Queridos diocesanos:
Retomamos nuestro “encuentro” semanal tras el paréntesis de las recientes fiestas navideñas. Antes de nada, deseo hacer llegar a todos mi deseo de un año nuevo lleno de las bendiciones de Dios Nuestro Señor. Que Él nos conceda a cada uno, a nuestras familias, a nuestra patria y al mundo entero el regalo de la paz. La necesitamos de manera particular en un tiempo en que vemos morir y sufrir a tantas personas víctimas, en gran medida inocentes, de las múltiples guerras en acto.

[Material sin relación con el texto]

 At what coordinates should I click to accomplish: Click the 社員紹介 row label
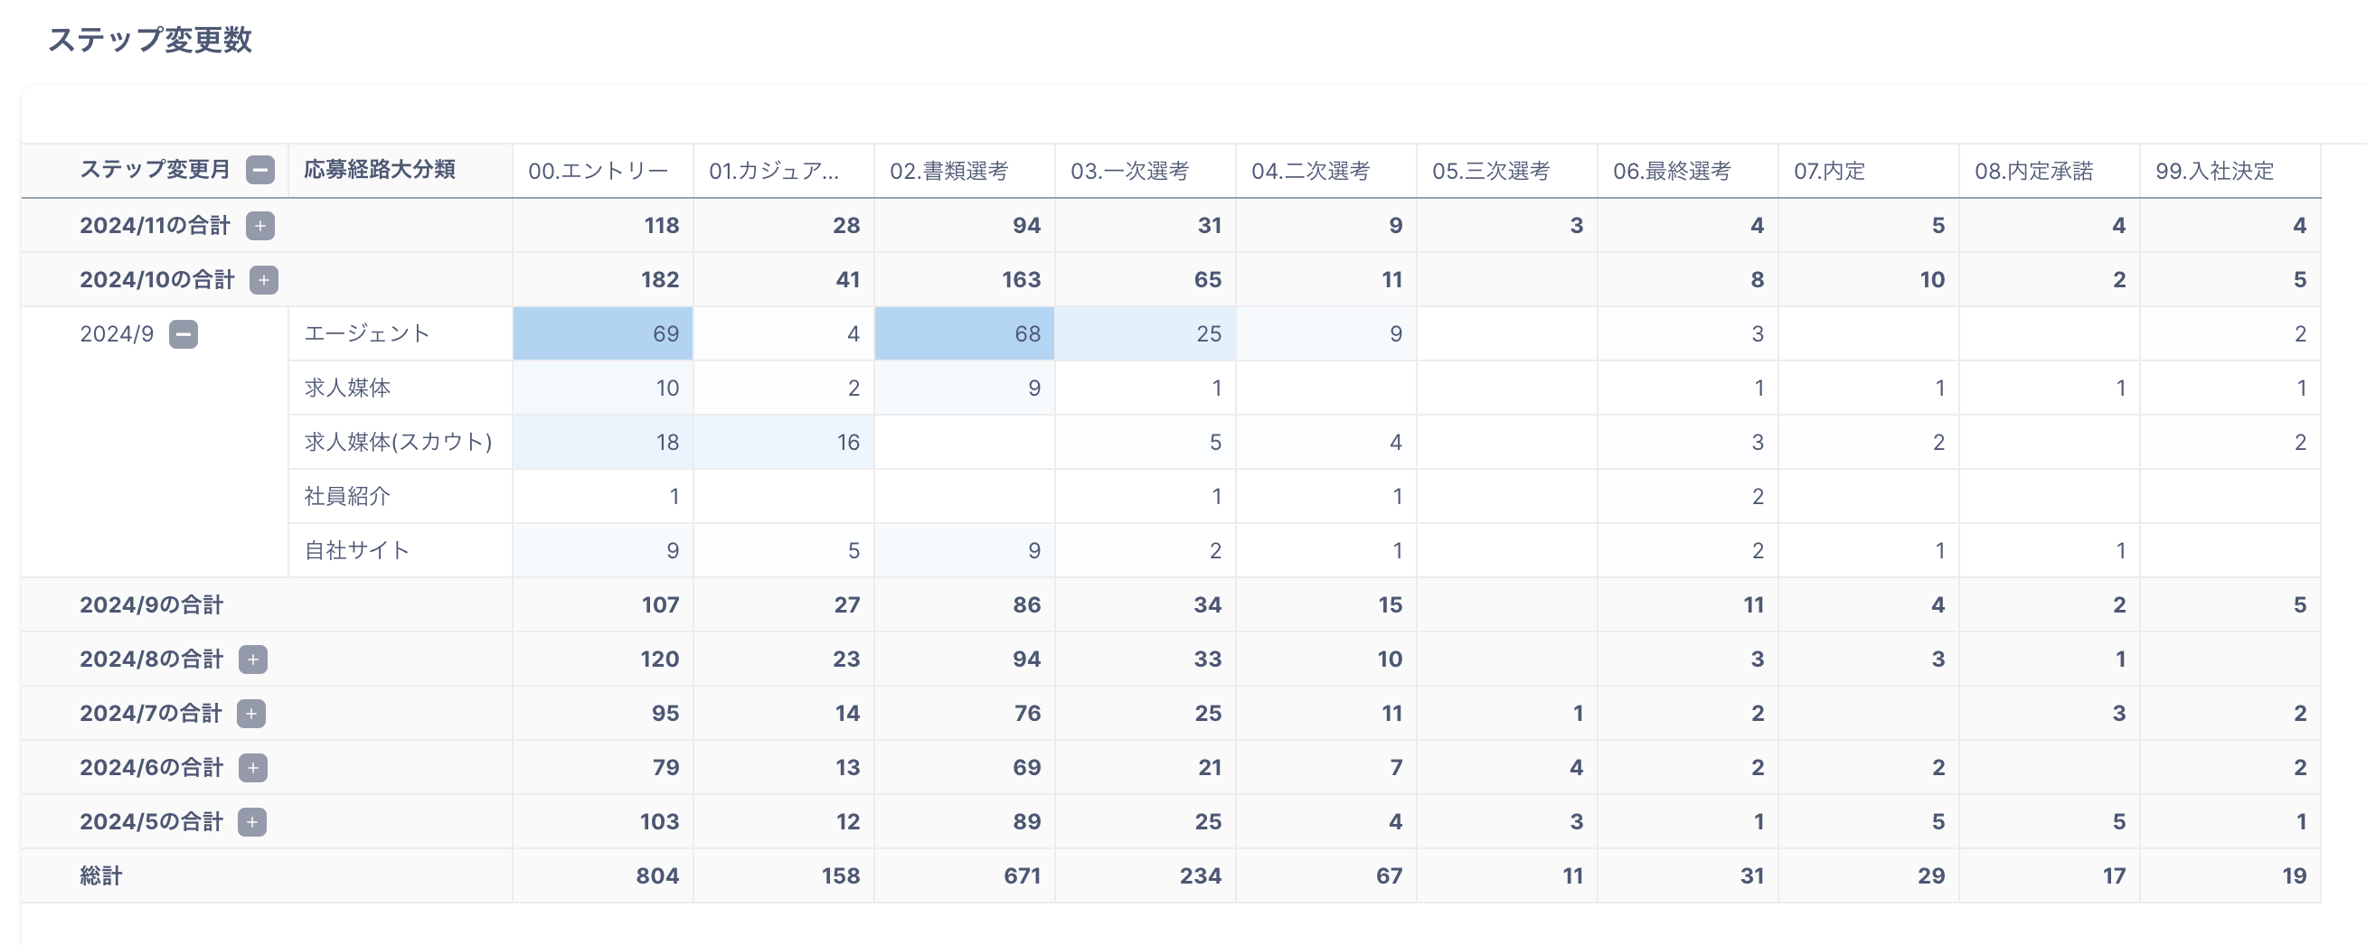[347, 497]
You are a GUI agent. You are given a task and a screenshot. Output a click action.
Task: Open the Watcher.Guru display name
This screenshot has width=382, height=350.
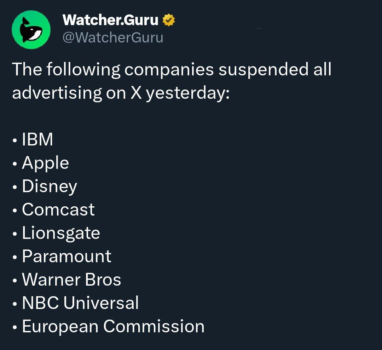click(110, 21)
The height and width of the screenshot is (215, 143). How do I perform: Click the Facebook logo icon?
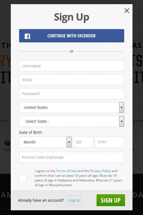click(27, 36)
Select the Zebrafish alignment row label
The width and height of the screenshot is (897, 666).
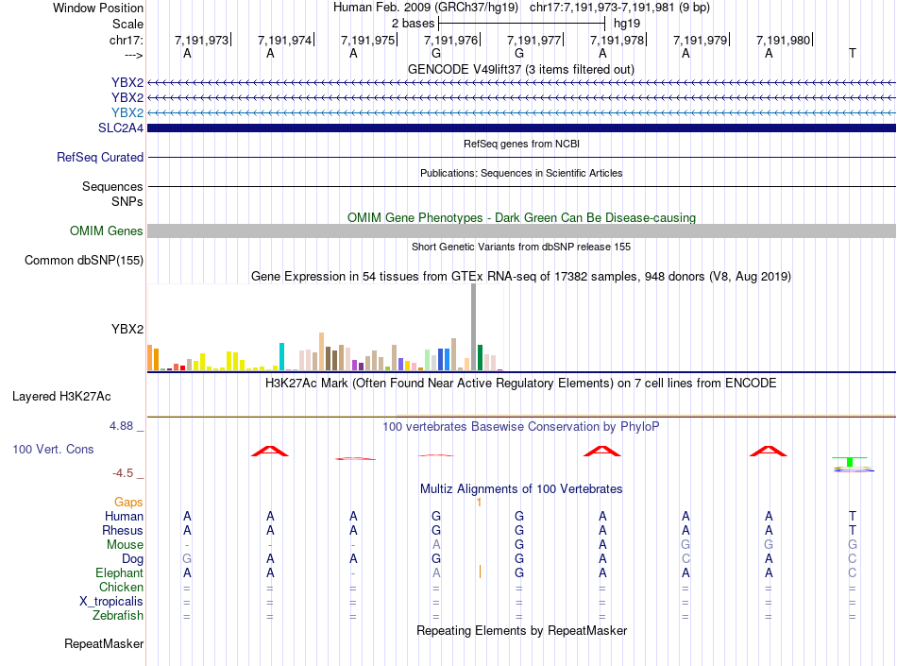coord(118,615)
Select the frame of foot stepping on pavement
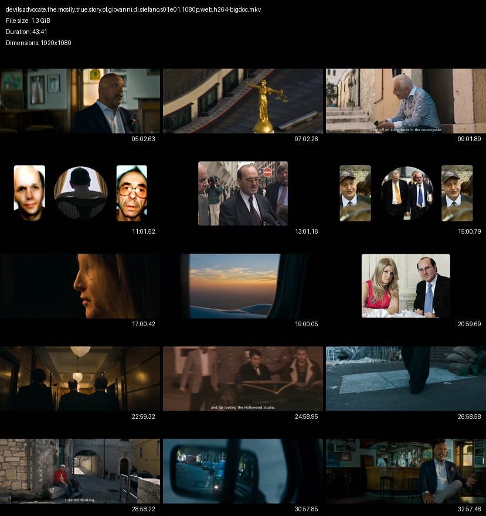Viewport: 486px width, 516px height. [406, 378]
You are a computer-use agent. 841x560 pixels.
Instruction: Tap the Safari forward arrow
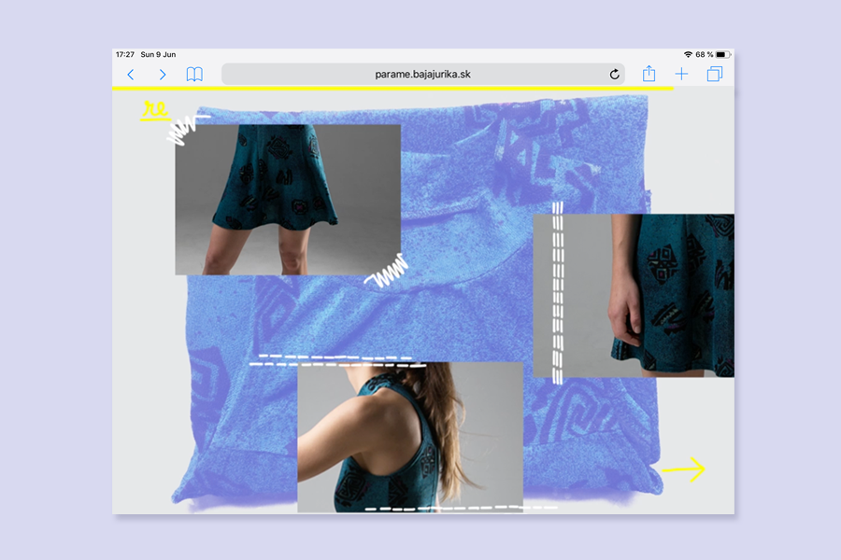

En su discurso del pasado 8 de los corrientes dirigido al Cuerpo Diplomático acreditado ante la Santa sede, el Santo Padre se ha referido a los numerosos conflictos internacionales que siembran muerte y sufrimientos sin fin en diversas partes del mundo. Algunos están presentes en los medios de comunicación; otros pasan más desapercibidos, aunque sus consecuencias son igualmente dolorosas y graves. Con razón viene hablando el Papa, desde hace años, de una “guerra mundial a trozos”.
Mientras que el interés por el bien común, por el bien de todos, es fuente de concordia y origen de pactos y entendimientos entre individuos y pueblos, el egoísmo a diversa escala esta siempre en el surgir de las tensiones, divisiones, odios, enfrentamientos y guerras. Por eso, no podemos cansarnos nunca de pedir a Dios la paz y de promoverla en el propio corazón y en las relaciones sociales, avivando la conciencia de la hermandad entre todos los moradores de este mundo nuestro. La paz necesita como condición indispensable de la buena voluntad de los hombres. Las palabras de los ángeles a los pastores de Belén forman parte del mensaje eterno de la Navidad: “Gloria a Dios en el cielo, y en la tierra paz a los hombres de buena voluntad”.
En el citado discurso del papa Francisco al Cuerpo Diplomático, nos ha recordado algunas verdades fundamentales que deben ser tenidas en cuenta si se quiere hablar en serio de la paz. Para conseguirla, ha dicho, no basta eliminar las armas, “es necesario extirpar de raíz las causas de las guerras, la primera de todas es el hambre (…). A esta causa se puede conectar en cierto modo la explotación de las personas, obligadas a trabajar mal pagadas y sin perspectivas reales de un crecimiento profesional”.
Junto a estas causas que podríamos llamar objetivas de las guerras, se encuentran otros factores y prácticas, fruto de actitudes y decisiones personales, que las promueven y mantienen vivas. “El camino hacia la paz, sigue diciendo el Papa, exige el respeto de la vida, de toda vida humana, empezando por la del niño no nacido en el seno materno, que no puede ser suprimida ni convertirse en un producto comercial. En este sentido, considero deplorable la práctica de la llamada maternidad subrogada, que ofende gravemente la dignidad de la mujer y del niño (…). En cada momento de su existencia, la vida humana debe ser preservada y tutelada, aunque constato, con pesar, especialmente en Occidente, la persistente difusión de una cultura de la muerte que, en nombre de una falsa compasión, descarta a los niños, los ancianos y los enfermos”. El camino hacia la paz exige también el respeto de los derechos humanos contenidos en la Declaración Universal de los Derechos Humanos, el diálogo paciente y perseverante en la búsqueda de soluciones a los distintos retos a los que se enfrenta hoy nuestro mundo (cfr. ibídem).
El amor a la verdad y la búsqueda de verdades sólidamente apoyadas en la naturaleza del hombre, de la sociedad y del mundo, resulta indispensable para una pacífica convivencia. La renuncia a conocer la verdad o la negación de la misma termina por dejar la construcción de este mundo en manos de egoísmos personales o de grupos. El amor profundo y el esfuerzo paciente por alcanzar la verdad se oponen tanto al relativismo, incapaz de ofrecer una sólida y segura base para la creación de un orden verdaderamente humano, como a toda clase de fanatismo irracional, que pretende imponerse sus ideas mediante el ejercicio de la fuerza física o el más sutil de las mayorías numéricas.